Repercussão: um acontecimento que transforma
Nos bancos da igreja, olhos úmidos, silêncios reverentes e muitos comentários que se tornaram testemunhos. A senhora Conceição Amarante, 73 anos, disse: “Nunca ouvi algo tão profundo. Parece que a igreja, emocionada, chorava com a gente.”
O jovem Lucas Henrique, estudante do ensino médio, revelou: “Fui porque minha avó insistiu. Saí impactado. Eu não sabia que a música podia ser uma oração com tamanha profundidade e reflexão.” Camila Barbosa, que veio direto do plantão, disse: “Foi um bálsamo. Ouvir aquela música depois de um dia difícil foi como curar a alma.”
Um encontro harmonioso: Terra Sonora e Roda Viva
A presença do Quarteto Terra Sonora, de Mariana, conferiu brilho instrumental ao evento. Com Gustavo Fechus (violino), Maria Emília Dutra (flauta), Everson Oliveira (cello) e Vitor Gomes (órgão), o grupo se encaixou com naturalidade ao corpo do Madrigal. “A gente respirava junto. Foi como se as vozes e os instrumentos tivessem nascido para aquela noite,” comentou o baixo Ademar Serrano. Vasconcelos não esconde a admiração: “O Terra Sonora é composto por músicos de excelência. Têm escuta generosa, profundo domínio técnico e uma alma artística que inspira.”



Um gesto de renovação: a regência compartilhada
Num momento de simbólica grandeza, a maestra Édila Shirley, presidente do Roda Viva, a convite do Maestro Vasconcelos, assumiu a regência da antífona inicial. Com movimentos suaves e firmes, trouxe uma leitura expressiva e cativante.
“Conduzir o coro ali, diante da assembleia, foi uma emoção que não cabe em palavras. Era como se eu estivesse sustentando a fé de todos com as mãos,” disse Édila, visivelmente comovida. “Inovar é necessário. Ver Édila reger com tanta precisão e elegância foi inspirador.”
Um compromisso com o futuro
No encerramento, Padre Daniel Marcos agradeceu emocionado a todos os envolvidos e anunciou a continuidade do projeto: “Em 2026, o convite já está feito. Queremos novamente o Madrigal Roda Viva e o Terra Sonora aqui.
E, assim, ano após ano, nota por nota, a celebração do Ofício de Trevas em Lafaiete constrói seu lugar no tempo. Não apenas como tradição religiosa, mas como experiência estética, comunitária e profundamente humana — onde a beleza e a dor se abraçam, e a arte se transforma em travessia.

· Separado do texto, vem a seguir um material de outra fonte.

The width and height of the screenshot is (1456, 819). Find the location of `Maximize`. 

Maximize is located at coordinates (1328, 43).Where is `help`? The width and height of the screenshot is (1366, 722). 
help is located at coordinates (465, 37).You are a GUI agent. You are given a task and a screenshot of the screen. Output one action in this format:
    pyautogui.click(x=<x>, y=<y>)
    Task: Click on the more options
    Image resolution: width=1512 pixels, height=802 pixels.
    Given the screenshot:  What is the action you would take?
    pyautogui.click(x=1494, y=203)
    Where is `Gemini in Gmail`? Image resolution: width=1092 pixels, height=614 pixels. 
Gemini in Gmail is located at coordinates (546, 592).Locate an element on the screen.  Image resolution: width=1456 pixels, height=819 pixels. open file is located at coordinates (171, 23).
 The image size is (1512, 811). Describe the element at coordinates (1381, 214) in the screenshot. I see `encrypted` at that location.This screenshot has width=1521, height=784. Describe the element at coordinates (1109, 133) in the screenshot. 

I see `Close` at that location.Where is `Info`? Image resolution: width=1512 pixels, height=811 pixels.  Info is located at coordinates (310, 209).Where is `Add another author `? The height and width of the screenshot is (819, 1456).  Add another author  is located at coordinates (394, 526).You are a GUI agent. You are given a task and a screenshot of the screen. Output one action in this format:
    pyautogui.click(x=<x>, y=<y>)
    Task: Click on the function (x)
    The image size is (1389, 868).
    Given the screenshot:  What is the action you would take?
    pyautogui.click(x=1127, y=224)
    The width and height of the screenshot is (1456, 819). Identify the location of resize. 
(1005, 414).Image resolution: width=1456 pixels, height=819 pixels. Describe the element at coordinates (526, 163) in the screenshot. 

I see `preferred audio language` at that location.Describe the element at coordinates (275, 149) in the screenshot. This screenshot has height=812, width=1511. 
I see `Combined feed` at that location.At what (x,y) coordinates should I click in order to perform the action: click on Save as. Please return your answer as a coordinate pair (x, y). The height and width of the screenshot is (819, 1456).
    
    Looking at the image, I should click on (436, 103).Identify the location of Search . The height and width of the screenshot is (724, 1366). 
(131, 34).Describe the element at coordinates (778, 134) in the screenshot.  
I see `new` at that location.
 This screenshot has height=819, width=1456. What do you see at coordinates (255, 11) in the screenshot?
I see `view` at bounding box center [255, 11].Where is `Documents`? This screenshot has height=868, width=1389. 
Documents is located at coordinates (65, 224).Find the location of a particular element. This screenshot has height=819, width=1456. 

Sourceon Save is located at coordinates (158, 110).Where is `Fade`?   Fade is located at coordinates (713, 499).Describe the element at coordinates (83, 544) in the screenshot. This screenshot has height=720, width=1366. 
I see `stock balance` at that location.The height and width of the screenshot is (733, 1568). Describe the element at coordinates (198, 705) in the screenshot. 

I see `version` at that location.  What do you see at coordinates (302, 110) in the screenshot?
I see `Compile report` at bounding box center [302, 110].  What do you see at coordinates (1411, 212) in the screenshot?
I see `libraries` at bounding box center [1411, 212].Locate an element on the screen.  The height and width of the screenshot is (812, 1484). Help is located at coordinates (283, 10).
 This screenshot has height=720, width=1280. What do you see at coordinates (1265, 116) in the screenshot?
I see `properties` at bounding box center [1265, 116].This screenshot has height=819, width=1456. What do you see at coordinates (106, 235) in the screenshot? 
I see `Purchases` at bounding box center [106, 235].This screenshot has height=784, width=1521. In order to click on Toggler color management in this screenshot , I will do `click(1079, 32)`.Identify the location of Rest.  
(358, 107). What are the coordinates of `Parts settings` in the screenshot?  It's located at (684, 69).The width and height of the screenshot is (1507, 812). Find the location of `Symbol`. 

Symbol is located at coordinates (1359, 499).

Para além do ofício de trevas, mas em consequência das reflexões que o mesmo proporciona, sobre o convite para a Professora Édila reger a abertura da cerimônia, Geraldo Vasconcelos disse: “Não se trata apenas de um gesto simbólico: trata-se de justiça. Dar lugar à regência da Maestra Édila Shirley é reconhecer a competência, a história e a presença potente das mulheres que sustentam a música coral com coragem e excelência. As batutas femininas ainda enfrentam o silêncio imposto por séculos. Que esta regência inicial, delicada e firme, seja o fortalecimento de um tempo, onde as mulheres estejam naturalmente no pódio da vida. A presença da maestra à frente do coro é uma afirmação de que a arte precisa refletir a sociedade que queremos: diversa, justa e plural. É um passo necessário para que a beleza do gesto não se perca no eco de um mundo ainda desigual.”
“Convidar Maestra Édila a reger foi também uma forma de dizer: aqui, a música não compactua com a exclusão. Aqui, ela é voz de afirmação. O toque da regente mulher, ainda tão raro nos altares e palcos, é força que nos ensina sobre escuta, sensibilidade e resistência. É urgente reverenciar o protagonismo feminino em nossa cena musical.”